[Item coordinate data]
* * * * *

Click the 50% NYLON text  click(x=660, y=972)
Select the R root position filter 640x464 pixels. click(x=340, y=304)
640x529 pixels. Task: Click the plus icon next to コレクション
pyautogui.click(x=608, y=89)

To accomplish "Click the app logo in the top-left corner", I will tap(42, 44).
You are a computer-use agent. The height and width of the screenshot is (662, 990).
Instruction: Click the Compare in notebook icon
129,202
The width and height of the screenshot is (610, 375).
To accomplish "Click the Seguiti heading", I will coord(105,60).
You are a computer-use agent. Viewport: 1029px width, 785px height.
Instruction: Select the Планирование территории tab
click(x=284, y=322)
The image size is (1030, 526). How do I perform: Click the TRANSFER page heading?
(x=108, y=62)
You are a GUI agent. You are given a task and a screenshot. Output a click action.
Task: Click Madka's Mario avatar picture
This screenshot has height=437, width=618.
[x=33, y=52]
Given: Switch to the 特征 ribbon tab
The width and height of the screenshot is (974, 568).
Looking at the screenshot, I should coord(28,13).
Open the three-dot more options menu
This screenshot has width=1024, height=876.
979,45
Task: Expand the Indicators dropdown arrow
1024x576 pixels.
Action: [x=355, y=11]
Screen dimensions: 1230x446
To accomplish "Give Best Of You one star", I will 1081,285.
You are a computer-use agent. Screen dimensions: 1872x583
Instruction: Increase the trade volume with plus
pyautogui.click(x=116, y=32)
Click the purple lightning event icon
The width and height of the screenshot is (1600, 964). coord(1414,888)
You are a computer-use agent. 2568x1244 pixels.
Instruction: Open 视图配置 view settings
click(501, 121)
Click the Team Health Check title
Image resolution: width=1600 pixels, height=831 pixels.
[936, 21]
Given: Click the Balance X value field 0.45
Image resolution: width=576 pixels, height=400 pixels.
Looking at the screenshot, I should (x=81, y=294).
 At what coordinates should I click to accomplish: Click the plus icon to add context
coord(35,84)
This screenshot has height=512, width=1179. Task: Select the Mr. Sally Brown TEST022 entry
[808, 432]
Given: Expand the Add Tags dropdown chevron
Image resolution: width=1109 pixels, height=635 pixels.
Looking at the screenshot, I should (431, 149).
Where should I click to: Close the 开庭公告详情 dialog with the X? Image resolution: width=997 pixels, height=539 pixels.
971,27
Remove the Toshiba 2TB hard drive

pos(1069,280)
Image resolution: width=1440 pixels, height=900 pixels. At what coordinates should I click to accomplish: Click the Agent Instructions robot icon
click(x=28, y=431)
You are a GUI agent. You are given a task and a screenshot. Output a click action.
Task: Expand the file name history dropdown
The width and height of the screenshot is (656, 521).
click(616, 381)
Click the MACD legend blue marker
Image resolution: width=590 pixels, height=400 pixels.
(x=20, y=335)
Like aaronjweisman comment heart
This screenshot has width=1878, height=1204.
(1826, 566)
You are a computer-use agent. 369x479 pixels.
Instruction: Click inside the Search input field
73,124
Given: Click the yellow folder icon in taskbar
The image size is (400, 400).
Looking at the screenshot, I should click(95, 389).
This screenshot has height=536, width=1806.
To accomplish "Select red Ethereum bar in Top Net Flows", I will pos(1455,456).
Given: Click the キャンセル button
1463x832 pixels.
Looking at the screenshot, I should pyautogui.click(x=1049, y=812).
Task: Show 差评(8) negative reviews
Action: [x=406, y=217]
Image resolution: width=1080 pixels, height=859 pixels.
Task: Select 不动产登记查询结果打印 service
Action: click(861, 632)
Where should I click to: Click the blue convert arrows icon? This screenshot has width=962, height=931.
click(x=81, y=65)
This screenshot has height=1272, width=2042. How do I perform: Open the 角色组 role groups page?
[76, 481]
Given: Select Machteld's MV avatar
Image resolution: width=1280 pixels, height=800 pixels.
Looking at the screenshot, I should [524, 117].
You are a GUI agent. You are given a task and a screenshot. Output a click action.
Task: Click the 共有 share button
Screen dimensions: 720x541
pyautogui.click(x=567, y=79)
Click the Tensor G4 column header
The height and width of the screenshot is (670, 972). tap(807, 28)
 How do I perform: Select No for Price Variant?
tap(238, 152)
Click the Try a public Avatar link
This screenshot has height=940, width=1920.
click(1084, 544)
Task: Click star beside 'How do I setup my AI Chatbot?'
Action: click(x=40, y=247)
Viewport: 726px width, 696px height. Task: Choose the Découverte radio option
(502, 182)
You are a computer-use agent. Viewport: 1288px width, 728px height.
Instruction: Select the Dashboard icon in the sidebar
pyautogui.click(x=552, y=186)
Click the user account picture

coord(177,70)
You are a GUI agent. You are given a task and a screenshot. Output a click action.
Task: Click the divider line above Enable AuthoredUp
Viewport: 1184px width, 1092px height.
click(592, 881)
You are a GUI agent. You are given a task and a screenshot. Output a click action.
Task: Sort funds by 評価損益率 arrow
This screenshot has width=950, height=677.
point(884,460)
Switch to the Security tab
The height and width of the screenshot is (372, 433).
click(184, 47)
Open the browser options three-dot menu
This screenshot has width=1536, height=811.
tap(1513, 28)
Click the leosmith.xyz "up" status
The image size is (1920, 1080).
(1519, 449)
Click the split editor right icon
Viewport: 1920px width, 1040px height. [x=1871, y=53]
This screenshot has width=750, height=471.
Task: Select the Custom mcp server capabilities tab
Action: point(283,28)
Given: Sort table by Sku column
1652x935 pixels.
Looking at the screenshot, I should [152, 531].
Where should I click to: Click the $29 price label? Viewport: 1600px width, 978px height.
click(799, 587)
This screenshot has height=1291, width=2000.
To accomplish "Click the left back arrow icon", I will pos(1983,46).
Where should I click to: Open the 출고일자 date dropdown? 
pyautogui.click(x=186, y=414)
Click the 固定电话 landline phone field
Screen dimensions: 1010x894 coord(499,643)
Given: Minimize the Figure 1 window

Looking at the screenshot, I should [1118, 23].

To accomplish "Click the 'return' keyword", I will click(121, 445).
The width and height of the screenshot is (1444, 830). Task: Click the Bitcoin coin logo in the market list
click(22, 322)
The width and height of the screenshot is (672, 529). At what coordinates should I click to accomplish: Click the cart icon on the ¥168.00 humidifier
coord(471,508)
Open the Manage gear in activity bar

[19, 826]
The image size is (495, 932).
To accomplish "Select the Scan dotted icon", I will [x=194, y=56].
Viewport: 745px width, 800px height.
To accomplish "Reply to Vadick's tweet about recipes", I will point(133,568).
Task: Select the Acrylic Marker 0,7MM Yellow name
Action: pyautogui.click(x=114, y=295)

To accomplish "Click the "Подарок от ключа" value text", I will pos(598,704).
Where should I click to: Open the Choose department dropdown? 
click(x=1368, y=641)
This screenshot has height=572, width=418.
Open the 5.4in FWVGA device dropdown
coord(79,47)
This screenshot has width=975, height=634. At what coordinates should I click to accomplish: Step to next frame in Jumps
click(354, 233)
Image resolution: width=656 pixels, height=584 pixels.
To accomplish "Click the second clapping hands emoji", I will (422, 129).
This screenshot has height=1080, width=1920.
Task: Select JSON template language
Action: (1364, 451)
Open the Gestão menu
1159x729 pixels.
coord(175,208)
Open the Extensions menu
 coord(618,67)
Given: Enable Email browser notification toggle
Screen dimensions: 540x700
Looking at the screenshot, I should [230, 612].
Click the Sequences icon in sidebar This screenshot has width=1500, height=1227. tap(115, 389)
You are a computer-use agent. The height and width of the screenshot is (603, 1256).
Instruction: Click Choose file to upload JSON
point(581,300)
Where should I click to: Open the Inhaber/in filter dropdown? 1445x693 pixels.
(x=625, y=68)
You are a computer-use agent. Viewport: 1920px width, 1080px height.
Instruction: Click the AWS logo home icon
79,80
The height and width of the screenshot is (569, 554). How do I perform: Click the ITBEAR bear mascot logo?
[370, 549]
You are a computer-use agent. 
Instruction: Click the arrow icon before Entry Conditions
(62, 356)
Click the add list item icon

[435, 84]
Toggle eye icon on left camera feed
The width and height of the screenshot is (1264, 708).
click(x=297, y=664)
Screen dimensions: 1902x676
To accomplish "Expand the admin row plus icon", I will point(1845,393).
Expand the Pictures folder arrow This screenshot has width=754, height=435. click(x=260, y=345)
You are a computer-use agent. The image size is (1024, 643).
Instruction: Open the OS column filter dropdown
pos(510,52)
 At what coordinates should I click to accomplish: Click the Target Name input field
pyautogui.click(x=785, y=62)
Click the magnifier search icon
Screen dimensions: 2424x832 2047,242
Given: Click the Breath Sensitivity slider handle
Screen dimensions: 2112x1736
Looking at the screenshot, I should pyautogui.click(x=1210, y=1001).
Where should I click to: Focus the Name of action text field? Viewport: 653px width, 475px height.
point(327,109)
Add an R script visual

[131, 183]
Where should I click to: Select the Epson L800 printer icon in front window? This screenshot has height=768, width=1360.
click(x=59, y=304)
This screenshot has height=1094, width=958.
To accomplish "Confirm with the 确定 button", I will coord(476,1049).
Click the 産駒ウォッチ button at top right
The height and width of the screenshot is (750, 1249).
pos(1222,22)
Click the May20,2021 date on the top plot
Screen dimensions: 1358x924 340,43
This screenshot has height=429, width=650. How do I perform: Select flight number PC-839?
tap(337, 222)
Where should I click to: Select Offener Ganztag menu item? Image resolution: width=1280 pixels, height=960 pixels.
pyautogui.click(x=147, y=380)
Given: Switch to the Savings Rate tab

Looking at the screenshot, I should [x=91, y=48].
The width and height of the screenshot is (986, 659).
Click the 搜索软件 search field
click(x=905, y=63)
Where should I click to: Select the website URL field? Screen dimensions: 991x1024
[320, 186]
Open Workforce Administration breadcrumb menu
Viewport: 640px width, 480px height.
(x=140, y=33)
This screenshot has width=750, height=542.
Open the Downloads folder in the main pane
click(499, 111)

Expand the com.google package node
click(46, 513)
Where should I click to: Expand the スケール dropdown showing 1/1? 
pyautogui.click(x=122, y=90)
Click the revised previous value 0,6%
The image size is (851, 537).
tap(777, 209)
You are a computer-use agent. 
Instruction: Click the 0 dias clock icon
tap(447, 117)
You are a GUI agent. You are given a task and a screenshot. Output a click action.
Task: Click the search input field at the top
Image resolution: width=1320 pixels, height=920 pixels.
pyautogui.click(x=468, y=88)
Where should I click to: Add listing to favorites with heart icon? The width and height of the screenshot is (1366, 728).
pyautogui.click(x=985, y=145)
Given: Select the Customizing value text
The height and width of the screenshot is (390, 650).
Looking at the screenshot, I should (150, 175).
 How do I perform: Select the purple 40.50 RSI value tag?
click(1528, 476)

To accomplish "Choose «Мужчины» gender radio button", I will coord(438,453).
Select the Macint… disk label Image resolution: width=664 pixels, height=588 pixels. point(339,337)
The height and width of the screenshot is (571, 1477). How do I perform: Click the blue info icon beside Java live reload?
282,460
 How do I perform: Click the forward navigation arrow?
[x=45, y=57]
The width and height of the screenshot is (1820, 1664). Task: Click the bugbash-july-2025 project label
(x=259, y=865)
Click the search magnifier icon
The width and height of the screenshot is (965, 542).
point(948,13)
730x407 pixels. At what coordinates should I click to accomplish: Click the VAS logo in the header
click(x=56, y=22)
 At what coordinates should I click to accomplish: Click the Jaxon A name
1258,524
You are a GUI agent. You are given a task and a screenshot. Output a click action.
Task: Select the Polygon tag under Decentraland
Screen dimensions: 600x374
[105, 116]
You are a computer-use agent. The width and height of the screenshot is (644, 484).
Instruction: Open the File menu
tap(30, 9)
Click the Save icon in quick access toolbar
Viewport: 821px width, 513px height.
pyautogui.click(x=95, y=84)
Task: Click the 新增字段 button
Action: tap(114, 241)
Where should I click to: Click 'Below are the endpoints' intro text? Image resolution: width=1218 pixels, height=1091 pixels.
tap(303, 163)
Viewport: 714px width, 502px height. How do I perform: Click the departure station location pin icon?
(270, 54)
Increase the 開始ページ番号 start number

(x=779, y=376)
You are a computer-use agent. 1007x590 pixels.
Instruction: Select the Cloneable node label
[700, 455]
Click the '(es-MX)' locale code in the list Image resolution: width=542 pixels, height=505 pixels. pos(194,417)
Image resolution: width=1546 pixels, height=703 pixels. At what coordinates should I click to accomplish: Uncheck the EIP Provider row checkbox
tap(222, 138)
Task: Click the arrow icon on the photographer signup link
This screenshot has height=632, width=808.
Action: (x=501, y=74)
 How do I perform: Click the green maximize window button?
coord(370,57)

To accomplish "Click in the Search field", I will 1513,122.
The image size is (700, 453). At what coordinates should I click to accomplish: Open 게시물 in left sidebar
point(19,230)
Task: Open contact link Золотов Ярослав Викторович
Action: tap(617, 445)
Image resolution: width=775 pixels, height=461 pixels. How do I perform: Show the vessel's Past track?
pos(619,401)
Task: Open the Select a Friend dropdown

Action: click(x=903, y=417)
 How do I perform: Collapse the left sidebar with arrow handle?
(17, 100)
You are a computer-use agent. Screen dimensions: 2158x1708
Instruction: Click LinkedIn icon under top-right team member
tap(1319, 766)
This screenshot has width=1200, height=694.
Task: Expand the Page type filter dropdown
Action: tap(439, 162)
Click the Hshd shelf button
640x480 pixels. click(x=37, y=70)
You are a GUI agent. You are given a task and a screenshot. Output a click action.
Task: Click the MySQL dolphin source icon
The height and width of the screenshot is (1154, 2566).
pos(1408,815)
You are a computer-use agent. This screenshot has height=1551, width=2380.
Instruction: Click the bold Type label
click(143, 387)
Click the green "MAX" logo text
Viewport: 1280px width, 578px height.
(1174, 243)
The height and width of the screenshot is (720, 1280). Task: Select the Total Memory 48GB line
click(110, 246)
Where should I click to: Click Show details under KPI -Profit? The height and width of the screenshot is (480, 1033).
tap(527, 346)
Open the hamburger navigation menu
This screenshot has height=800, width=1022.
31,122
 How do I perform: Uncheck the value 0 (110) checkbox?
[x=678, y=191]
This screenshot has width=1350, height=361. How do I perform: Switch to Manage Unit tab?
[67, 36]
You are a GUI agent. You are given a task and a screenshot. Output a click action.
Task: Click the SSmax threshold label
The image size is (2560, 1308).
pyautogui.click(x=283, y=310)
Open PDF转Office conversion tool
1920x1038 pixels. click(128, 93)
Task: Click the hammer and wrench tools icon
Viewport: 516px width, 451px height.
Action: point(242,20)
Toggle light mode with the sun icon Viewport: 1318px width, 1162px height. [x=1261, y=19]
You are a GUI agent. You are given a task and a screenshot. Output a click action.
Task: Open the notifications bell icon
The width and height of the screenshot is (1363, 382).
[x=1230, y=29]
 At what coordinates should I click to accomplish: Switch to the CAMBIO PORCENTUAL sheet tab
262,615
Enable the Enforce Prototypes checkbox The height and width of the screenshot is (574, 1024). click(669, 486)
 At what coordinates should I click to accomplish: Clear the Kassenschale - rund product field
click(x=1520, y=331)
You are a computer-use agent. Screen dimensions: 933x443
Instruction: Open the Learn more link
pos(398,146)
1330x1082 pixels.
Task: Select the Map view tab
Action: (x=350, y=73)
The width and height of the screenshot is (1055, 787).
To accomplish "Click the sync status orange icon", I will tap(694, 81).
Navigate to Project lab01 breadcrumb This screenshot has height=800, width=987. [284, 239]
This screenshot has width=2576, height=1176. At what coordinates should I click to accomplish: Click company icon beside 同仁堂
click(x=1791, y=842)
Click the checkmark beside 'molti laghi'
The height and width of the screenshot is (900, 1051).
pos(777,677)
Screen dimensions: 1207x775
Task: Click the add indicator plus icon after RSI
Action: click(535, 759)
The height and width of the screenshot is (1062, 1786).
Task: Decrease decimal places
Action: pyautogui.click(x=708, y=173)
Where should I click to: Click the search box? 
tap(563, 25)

* * * * *

* TASK INSTRUCTIONS
Format the data above, from the line with "Where should I click to: Click the blue" to the line with "tap(238, 152)", as a Markdown table with the columns Row and Line. Put one numbered line per row and omit any blank lines.

* EXERCISE SOLUTION
| Row | Line |
|---|---|
| 1 | Where should I click to: Click the blue convert arrows icon? This screenshot has width=962, height=931. |
| 2 | click(x=81, y=65) |
| 3 | This screenshot has height=1272, width=2042. How do I perform: Open the 角色组 role groups page? |
| 4 | [76, 481] |
| 5 | Given: Select Machteld's MV avatar |
| 6 | Image resolution: width=1280 pixels, height=800 pixels. |
| 7 | Looking at the screenshot, I should [524, 117]. |
| 8 | You are a GUI agent. You are given a task and a screenshot. Output a click action. |
| 9 | Task: Click the 共有 share button |
| 10 | Screen dimensions: 720x541 |
| 11 | pyautogui.click(x=567, y=79) |
| 12 | Click the Tensor G4 column header |
| 13 | The height and width of the screenshot is (670, 972). tap(807, 28) |
| 14 |  How do I perform: Select No for Price Variant? |
| 15 | tap(238, 152) |